• Material shown
==========

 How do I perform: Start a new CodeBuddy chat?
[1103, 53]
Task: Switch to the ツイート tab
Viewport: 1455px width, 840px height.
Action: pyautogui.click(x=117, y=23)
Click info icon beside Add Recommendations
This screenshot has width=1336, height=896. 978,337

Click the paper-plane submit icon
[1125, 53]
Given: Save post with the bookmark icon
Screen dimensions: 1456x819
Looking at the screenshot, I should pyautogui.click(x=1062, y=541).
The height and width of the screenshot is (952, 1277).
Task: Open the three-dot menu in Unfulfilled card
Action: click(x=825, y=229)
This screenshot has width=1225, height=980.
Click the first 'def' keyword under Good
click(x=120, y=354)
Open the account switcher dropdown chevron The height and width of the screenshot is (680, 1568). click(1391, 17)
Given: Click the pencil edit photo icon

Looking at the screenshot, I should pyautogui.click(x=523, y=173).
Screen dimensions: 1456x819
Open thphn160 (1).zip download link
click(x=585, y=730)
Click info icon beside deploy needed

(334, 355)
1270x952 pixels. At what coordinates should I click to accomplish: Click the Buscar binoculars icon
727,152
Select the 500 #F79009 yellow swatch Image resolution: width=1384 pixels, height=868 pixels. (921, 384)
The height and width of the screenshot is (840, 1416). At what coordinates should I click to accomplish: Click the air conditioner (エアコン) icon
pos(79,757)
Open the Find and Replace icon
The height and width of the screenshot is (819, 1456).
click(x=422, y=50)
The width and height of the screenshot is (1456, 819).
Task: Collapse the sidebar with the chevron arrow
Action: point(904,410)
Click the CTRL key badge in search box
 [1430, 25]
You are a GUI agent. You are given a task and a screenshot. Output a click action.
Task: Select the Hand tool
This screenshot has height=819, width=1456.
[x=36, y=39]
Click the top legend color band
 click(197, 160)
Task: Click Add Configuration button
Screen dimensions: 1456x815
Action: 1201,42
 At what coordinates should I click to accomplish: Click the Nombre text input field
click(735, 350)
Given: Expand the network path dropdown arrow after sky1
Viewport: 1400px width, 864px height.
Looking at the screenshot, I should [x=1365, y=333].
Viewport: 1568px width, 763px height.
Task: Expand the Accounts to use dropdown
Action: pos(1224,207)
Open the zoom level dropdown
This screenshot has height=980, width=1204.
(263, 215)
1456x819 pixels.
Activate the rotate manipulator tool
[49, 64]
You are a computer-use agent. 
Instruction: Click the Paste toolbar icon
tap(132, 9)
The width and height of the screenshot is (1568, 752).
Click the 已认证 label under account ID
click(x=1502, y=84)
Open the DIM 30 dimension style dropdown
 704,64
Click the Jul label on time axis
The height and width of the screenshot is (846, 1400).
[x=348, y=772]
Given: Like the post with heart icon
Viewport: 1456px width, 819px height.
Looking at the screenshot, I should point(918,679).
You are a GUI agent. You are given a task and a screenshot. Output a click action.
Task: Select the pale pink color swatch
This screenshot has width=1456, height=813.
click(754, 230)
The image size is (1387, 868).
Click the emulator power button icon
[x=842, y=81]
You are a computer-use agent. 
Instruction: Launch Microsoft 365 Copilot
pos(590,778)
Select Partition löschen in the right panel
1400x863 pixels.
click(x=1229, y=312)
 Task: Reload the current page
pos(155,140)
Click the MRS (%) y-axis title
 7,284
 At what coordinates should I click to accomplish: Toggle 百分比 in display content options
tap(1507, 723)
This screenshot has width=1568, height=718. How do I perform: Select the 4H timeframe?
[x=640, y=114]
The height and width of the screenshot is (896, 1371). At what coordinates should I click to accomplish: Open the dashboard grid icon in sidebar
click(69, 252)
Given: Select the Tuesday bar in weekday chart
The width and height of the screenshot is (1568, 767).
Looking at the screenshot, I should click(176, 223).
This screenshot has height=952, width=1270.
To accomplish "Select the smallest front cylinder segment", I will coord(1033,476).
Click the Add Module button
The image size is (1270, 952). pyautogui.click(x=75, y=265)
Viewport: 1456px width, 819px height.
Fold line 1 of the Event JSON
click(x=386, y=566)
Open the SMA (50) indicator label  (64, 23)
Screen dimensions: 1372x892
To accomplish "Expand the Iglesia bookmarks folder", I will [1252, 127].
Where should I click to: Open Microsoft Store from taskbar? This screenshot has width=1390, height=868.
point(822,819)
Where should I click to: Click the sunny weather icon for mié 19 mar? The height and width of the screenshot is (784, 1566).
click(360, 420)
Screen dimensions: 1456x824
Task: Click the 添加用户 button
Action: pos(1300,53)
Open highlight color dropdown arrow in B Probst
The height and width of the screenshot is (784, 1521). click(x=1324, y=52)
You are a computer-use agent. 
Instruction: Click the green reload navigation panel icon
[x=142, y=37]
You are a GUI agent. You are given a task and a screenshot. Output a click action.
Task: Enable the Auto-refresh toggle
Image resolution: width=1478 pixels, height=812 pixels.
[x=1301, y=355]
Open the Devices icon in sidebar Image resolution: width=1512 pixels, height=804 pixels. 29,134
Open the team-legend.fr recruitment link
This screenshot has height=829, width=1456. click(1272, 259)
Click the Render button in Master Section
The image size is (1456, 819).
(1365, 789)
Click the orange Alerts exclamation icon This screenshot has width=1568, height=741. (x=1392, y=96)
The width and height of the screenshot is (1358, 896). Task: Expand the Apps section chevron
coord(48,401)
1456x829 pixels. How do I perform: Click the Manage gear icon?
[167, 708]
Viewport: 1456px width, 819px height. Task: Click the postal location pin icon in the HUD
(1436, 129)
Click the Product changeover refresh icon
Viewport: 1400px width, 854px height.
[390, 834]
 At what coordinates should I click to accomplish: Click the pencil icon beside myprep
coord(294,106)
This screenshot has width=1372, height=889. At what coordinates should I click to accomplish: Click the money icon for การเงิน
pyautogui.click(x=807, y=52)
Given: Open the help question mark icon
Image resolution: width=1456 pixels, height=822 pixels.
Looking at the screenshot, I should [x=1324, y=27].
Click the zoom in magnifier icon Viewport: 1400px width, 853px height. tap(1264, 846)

==========

• About this exercise
Every line above with the word "will" belongs in the answer, copied as written.

• Expected answer
To accomplish "Select the smallest front cylinder segment", I will coord(1033,476).
To accomplish "Expand the Iglesia bookmarks folder", I will [1252, 127].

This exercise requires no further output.